Data items
-------------------------

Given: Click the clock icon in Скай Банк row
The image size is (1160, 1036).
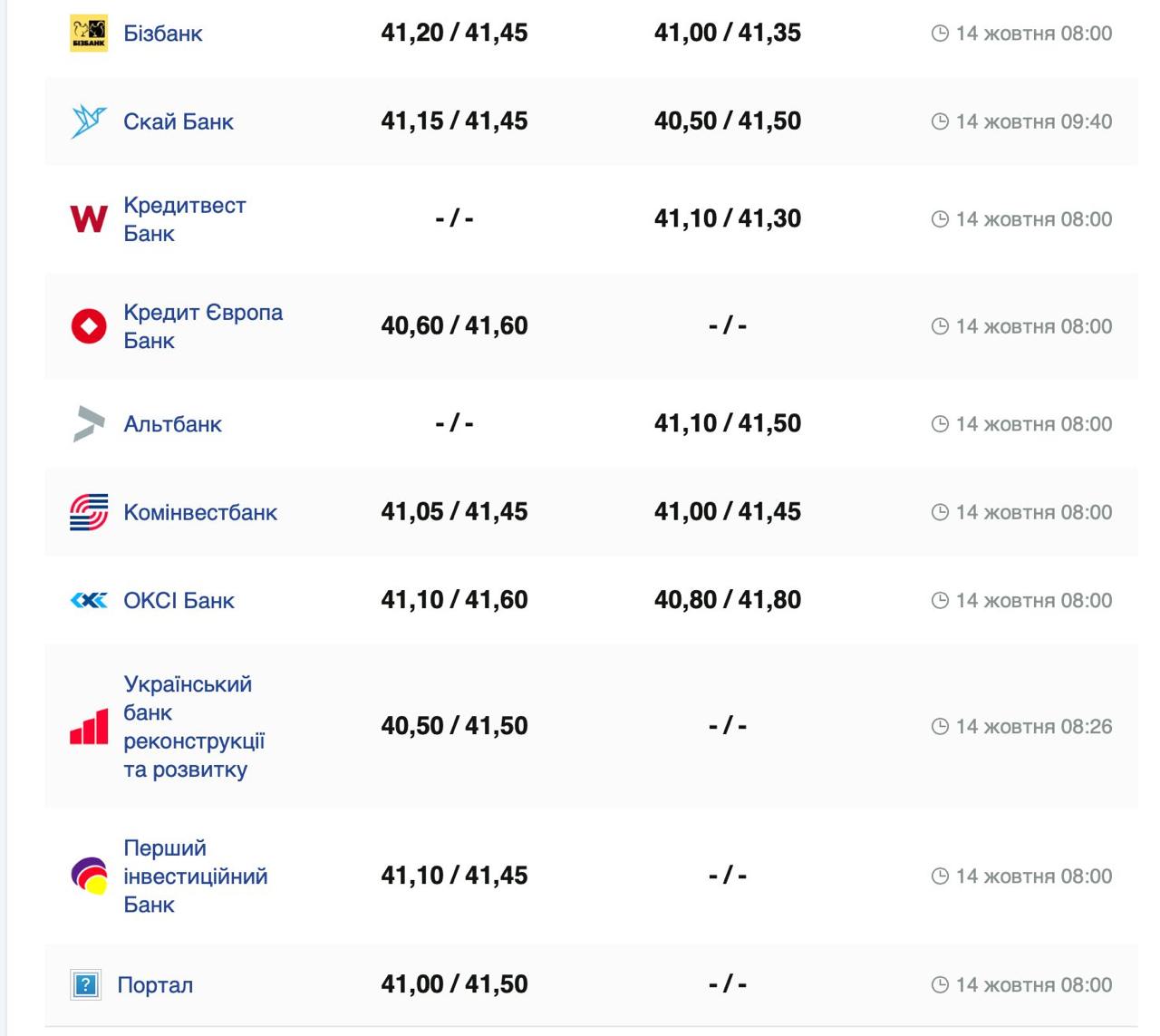Looking at the screenshot, I should point(940,121).
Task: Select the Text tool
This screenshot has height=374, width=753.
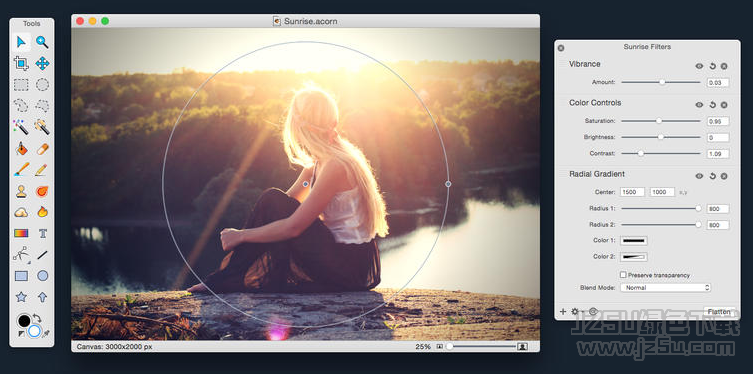Action: (x=42, y=233)
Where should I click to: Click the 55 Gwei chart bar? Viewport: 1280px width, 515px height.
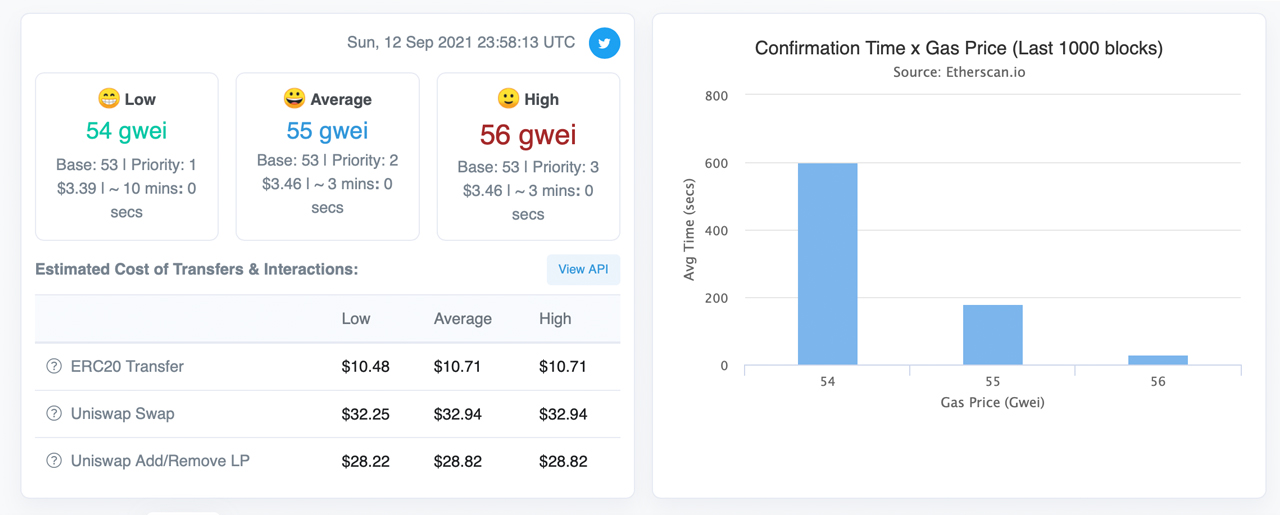click(x=992, y=335)
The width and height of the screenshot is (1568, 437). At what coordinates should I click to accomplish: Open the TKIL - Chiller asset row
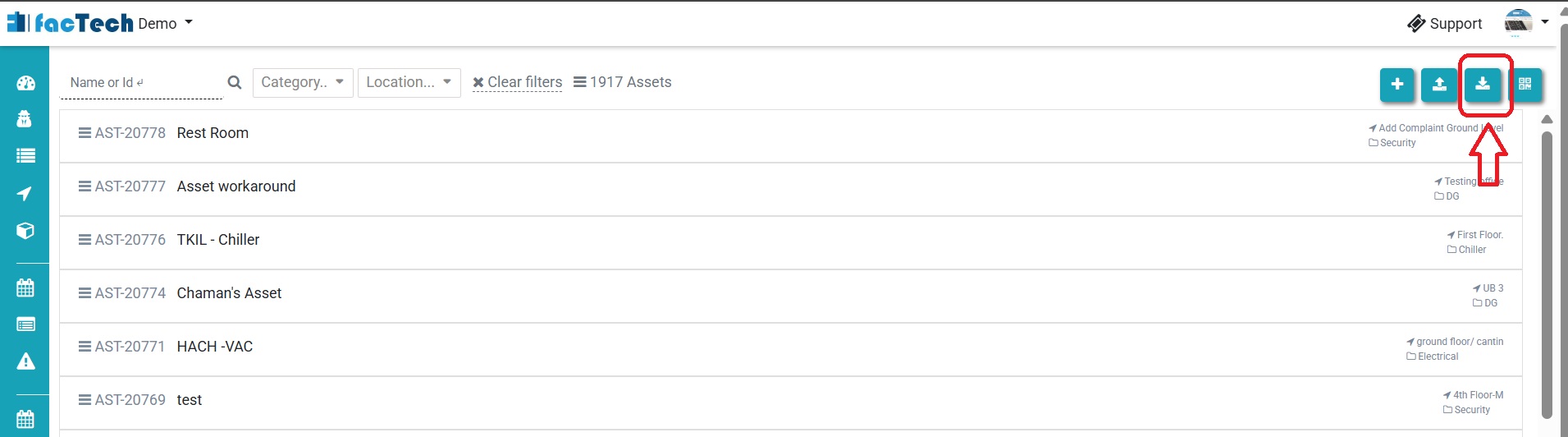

-------------------------

● **Problem details**: Repeat the lines above exactly, and keep every picture out.

● **The answer**:
Given: Click the clock icon in Скай Банк row
The image size is (1160, 1036).
Looking at the screenshot, I should point(940,121).
Task: Select the Text tool
This screenshot has height=374, width=753.
Action: (x=42, y=233)
Where should I click to: Click the 55 Gwei chart bar? Viewport: 1280px width, 515px height.
click(x=992, y=335)
The width and height of the screenshot is (1568, 437). At what coordinates should I click to accomplish: Open the TKIL - Chiller asset row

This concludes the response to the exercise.